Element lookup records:
══════════════════════════════
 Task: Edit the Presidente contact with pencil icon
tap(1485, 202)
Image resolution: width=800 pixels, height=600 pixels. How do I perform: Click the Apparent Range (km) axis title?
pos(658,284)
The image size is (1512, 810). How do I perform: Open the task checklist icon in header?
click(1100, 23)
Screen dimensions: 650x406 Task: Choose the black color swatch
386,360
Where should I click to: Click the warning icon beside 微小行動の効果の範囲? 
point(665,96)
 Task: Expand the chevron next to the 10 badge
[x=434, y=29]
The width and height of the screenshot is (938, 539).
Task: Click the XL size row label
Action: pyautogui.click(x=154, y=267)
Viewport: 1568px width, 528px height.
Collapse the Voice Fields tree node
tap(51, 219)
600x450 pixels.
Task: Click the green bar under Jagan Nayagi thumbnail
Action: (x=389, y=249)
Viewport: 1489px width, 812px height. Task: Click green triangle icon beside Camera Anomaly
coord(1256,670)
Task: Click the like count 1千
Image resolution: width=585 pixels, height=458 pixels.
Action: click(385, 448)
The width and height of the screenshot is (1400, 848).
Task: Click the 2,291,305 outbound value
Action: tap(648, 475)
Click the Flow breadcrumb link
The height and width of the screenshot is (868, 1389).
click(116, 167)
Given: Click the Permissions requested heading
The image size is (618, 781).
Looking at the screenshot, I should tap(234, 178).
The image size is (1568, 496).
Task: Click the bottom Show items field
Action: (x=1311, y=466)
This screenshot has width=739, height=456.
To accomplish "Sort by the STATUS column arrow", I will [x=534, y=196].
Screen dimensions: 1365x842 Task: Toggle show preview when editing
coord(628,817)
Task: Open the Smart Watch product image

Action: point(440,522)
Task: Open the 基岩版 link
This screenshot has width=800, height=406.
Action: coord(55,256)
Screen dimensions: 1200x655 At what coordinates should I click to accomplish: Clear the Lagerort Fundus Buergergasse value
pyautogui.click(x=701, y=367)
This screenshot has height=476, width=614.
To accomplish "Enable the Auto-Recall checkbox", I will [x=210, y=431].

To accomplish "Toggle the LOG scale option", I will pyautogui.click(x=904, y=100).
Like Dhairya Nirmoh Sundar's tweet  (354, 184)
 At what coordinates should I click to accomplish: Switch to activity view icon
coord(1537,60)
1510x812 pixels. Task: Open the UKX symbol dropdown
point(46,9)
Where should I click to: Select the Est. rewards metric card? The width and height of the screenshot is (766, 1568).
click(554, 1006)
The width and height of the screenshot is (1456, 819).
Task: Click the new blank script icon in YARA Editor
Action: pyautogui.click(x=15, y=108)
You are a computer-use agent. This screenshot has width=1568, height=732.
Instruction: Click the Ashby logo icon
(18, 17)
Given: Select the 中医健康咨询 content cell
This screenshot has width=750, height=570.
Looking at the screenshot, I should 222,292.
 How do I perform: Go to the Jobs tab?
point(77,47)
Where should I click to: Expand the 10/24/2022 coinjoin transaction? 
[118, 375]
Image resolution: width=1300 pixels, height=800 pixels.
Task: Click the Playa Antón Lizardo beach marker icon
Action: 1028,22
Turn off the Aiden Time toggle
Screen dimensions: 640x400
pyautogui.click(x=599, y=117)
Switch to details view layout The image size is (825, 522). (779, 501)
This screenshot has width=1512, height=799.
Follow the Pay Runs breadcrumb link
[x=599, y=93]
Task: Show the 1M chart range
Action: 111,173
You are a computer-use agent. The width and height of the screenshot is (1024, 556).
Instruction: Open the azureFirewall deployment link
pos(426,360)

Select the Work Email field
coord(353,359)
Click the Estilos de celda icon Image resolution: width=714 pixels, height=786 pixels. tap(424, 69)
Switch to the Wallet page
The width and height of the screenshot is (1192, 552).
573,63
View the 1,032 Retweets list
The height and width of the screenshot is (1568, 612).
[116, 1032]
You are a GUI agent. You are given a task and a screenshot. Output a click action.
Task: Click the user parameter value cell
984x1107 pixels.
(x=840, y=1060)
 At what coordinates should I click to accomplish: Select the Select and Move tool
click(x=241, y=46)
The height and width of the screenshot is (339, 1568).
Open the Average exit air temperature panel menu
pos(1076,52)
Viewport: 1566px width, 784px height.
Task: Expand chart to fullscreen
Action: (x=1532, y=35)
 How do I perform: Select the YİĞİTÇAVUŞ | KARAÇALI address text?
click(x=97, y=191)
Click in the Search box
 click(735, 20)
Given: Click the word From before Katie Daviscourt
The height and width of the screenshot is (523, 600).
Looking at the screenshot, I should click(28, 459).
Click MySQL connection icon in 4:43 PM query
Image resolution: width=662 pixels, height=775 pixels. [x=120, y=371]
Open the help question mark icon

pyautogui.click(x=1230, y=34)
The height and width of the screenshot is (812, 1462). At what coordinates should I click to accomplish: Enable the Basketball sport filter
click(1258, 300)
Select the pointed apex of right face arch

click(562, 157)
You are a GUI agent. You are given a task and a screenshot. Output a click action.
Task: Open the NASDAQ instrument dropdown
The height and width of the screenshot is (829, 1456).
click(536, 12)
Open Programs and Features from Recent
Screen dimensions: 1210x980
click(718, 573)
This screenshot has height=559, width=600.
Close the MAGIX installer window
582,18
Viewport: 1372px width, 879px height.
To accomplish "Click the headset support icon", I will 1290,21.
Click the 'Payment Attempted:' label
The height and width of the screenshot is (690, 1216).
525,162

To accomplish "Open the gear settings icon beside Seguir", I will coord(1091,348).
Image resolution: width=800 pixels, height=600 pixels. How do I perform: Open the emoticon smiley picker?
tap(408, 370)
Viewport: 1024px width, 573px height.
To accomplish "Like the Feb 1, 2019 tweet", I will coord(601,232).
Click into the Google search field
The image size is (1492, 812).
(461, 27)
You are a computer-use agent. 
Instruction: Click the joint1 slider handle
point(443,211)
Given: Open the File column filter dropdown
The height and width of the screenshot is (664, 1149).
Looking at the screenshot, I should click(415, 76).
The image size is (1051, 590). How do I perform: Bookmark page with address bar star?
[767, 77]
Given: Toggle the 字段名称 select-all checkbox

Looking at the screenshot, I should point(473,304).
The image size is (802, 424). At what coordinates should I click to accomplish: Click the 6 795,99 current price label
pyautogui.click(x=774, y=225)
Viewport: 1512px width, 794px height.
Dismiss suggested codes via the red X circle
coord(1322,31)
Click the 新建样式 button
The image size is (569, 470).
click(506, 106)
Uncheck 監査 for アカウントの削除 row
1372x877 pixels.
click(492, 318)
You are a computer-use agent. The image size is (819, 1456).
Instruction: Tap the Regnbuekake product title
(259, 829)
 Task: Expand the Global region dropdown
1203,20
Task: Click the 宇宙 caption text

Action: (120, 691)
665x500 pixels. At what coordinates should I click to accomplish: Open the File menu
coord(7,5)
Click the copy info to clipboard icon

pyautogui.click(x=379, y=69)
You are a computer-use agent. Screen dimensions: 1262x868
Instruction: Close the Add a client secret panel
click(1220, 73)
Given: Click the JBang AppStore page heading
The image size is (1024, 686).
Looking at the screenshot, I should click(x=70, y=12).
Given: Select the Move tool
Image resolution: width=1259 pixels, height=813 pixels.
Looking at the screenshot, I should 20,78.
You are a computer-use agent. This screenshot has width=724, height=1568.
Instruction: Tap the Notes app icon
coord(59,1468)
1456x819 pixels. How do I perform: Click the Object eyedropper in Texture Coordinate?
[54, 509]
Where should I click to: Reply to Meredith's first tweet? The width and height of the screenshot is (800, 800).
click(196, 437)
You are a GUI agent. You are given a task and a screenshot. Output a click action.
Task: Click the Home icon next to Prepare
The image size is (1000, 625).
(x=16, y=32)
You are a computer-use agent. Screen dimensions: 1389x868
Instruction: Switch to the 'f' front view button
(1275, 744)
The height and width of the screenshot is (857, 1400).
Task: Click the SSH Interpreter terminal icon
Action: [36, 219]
══════════════════════════════
- What you have to do -
Edit the part of the records that opens with the line containing "You are a computer-use agent. The image" and closes with the line containing "(x=16, y=32)": replace "Instruction" with "Command" and leave everything else unchanged.

- Response for this exercise -
You are a computer-use agent. The image size is (819, 1456).
Command: Tap the Regnbuekake product title
(259, 829)
 Task: Expand the Global region dropdown
1203,20
Task: Click the 宇宙 caption text

Action: (120, 691)
665x500 pixels. At what coordinates should I click to accomplish: Open the File menu
coord(7,5)
Click the copy info to clipboard icon

pyautogui.click(x=379, y=69)
You are a computer-use agent. Screen dimensions: 1262x868
Command: Close the Add a client secret panel
click(1220, 73)
Given: Click the JBang AppStore page heading
The image size is (1024, 686).
Looking at the screenshot, I should click(x=70, y=12).
Given: Select the Move tool
Image resolution: width=1259 pixels, height=813 pixels.
Looking at the screenshot, I should 20,78.
You are a computer-use agent. This screenshot has width=724, height=1568.
Command: Tap the Notes app icon
coord(59,1468)
1456x819 pixels. How do I perform: Click the Object eyedropper in Texture Coordinate?
[54, 509]
Where should I click to: Reply to Meredith's first tweet? The width and height of the screenshot is (800, 800).
click(196, 437)
You are a GUI agent. You are given a task and a screenshot. Output a click action.
Task: Click the Home icon next to Prepare
The image size is (1000, 625).
(x=16, y=32)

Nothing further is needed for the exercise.